A more reasonable approach, Civin said, is for parents to donate their child's umbilical cord to a public bank. Like a bone marrow registry, the bank keeps a database of the cells that are available and offers them to patients in need. Today, he said, most of the lifesaving procedures conducted with umbilical cord stem cells use cells that come from a public bank.

"These will be used by somebody who needs it, likely for cancer, or maybe a genetic disease," Civin said. "That I would recommend, if that's available at the hospital at which the baby is born. It's sort of an altruistic gift to society."

But Civin said since umbilical cord stem cells are seeing actual therapeutic use, "it's not as big a leap as baby teeth. ... The tooth cells may never be used."

Other stem cell experts agreed that baby teeth stem calls are not ready for widespread banking.

"The benefits are entirely speculative," said Jonathan Moreno, director of the Center for Biomedical Ethics at the University of Virginia in Charlottesville. "I would like to see an itemized bill that accounts for the ... charges. After the cells are harvested and treated, it's just a matter of holding them in a refrigerator, so the only real cost is the electricity."

"This is ridiculous, modern snake oil," agreed Sean Morrison, associate professor of cell and developmental biology at the University of Michigan Medical Center in Ann Arbor. "The difference relative to cord blood is that cells from baby teeth have never been used clinically to treat anything, and are unlikely to ever be used."

Still, studies on the potential of these cells are ongoing.
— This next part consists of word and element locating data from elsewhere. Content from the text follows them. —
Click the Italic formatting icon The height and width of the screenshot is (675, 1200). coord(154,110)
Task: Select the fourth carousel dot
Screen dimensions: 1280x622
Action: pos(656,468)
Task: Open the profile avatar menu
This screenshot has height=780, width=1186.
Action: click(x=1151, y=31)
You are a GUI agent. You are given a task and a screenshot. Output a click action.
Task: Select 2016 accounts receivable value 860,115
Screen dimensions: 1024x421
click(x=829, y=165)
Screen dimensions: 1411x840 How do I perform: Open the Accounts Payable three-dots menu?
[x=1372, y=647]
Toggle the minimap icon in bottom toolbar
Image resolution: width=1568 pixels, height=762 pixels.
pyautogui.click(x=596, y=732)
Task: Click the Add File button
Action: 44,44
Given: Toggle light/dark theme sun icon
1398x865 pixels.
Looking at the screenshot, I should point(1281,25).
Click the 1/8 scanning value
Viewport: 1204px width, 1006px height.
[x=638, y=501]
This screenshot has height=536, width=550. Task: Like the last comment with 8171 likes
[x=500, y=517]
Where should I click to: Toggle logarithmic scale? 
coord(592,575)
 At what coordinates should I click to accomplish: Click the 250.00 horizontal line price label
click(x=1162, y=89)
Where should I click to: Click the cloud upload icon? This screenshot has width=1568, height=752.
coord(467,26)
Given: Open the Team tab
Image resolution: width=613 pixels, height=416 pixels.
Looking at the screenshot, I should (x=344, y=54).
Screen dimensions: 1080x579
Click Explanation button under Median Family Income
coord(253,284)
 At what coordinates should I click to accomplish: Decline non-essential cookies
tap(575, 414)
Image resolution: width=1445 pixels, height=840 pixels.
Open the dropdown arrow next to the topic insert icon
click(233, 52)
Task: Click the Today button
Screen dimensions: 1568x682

The National Institutes of Health has, in past research, cited the potential of the cells to yield dentin and bone -- which means that future applications could include the repair of damaged teeth and bones.

Meanwhile, researchers at the University of Pittsburgh are also working to identify, characterize and come up with applications for the cells contained within human dental pulp.

Sadler said his clinics are planning to send information out to parents later this week about the banking option, and pamphlets outlining the procedure and its costs are available in the waiting areas of the offices.

"All of this is dependent upon the patient's or the patient's parent's choice," he said. "We're taking the role of exposing the patient to this, and if they choose to do this, they do it."

Still, Tim McCaffrey, vice chairman of biochemistry and molecular biology at the George Washington University Medical Center in Washington, D.C., said the marketing of this option is far too early.

"I'll be conservative and say that this is very highly speculative, because most people would look at this and call it snake oil," McCaffrey said in an e-mailed correspondence. "The part that annoys me is that it preys on parents' fear of something dreadful happening to their child, and I will guarantee you that the company will not produce data on the viability or potency of the 'stem cells' that they 'isolate' and store.

"There is no guarantee that this would work in 10 years when, heaven forbid, your child needs it. Do they give a money-back guarantee?"

Cathy Becker contributed to this report.